Instead, I was seated in the middle of a bar and restaurant with a throng of people listening to the historical connections between underwear and moveable type printing.
And I was enjoying it.
This is the setup for Nerd Nite Philly. It’s held on the first Wednesday of each month at Frankford Hall, where a gathering of nerds and geeks listen to other nerds and geeks talk about a plethora of topics for 18-21 minute presentations and also watch performances from local artists.
For just $5, you gain admission and happy hour specials.
Just think of it as “the Discovery Channel with beer,” which is how the event is described on its website.
Nerd Nite originated from Boston back in 2003 and has grown in popularity so much so that it is held in cities all around the world, from Aachen, Germany to Zurich, Switzerland.

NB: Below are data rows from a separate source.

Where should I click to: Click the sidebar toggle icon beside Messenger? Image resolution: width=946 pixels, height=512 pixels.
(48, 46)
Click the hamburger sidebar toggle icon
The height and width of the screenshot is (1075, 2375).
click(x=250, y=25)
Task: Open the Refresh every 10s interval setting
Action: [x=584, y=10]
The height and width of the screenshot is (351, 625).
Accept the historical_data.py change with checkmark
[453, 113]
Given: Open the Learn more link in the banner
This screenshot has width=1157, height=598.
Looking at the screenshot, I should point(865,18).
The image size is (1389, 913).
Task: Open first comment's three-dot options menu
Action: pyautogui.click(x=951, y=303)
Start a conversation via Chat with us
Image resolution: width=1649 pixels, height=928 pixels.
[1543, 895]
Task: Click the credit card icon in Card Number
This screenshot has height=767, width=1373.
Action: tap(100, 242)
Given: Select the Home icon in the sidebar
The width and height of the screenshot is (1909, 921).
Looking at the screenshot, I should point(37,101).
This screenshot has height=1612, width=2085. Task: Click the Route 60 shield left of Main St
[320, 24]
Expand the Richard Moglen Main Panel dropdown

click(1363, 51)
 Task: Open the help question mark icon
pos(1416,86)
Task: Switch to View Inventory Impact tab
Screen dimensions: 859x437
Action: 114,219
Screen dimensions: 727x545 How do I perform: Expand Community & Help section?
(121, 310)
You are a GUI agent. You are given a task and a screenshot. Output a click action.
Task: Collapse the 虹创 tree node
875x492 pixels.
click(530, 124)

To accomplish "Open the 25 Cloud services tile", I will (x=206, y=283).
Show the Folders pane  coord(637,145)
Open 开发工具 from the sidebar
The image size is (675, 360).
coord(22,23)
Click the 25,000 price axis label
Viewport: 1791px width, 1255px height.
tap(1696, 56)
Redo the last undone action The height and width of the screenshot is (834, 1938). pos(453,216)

Gina Lavery, Chris Cummins and Jill Sybesma are the current co-bosses for the Philly iteration, which was started by Melissa McCartney and Michelle Bland near the end of 2010.
Cummins, a writer who regularly contributes to sites like Geekadelphia and Den of Geek U.S., joined the team last year after giving his first presentation about movie novelizations. The previous month, he delved into one of his passions: board games and the influence that pop culture has had on them over the years.
“I fell in love immediately with the event,” Cummins said. “I just have always been a fan of science fiction, and I write about pop culture for a living so this stuff just comes naturally to me.”
He and the others are responsible for organizing a lineup of local guests willing to speak about interesting topics every month. Luckily, they don’t have too much trouble.
“Almost all of our speakers are local, so these events give you a great sense of some of the awesome projects that people in Philly are working on,” Lavery said, who works full-time at the University of Pennsylvania and is a student at Penn’s School of Design for City Planning.
In the end, as long as it doesn’t involve partisan politics or self-promotion, speakers who are passionate and genuinely interested in a variety of topics are welcomed with open arms.
“Our speakers are always enthusiastic, regardless of whatever topic they cover, and their nerdiness and excitement quickly captivates the audience,” Cummins said. “We want the event to be a loose, fun and informative one.”
That passion for what they know and want to inform people about is what essentially defines a “nerd” or “geek.”
Amanda Bergson-Shilcock, weekend librarian and first-time visitor to Nerd Nite, said she identifies herself strictly as a geek but still relates to what the night is all about.
“Librarians love information,” Bergson-Shilcock said. “For me, when I’m geeky about something it’s in service to helping people find information or having something to myself that I’d like to share.”
Victoria Watts, local full-time musician who played her music between presentations, is also a self-proclaimed nerd at heart, having graduated with a history degree at the top of her class.
“I really appreciate Nerd Nite,” Watts said. “It’s filled with people who appreciate learning and it’s something you don’t have to go to; it’s more of a lifestyle choice.”
“We should all aspire to never stop learning,” Cummins said. “People can be introduced to all sorts of topics outside their realm of experience, and that kind of learning is exhilarating.”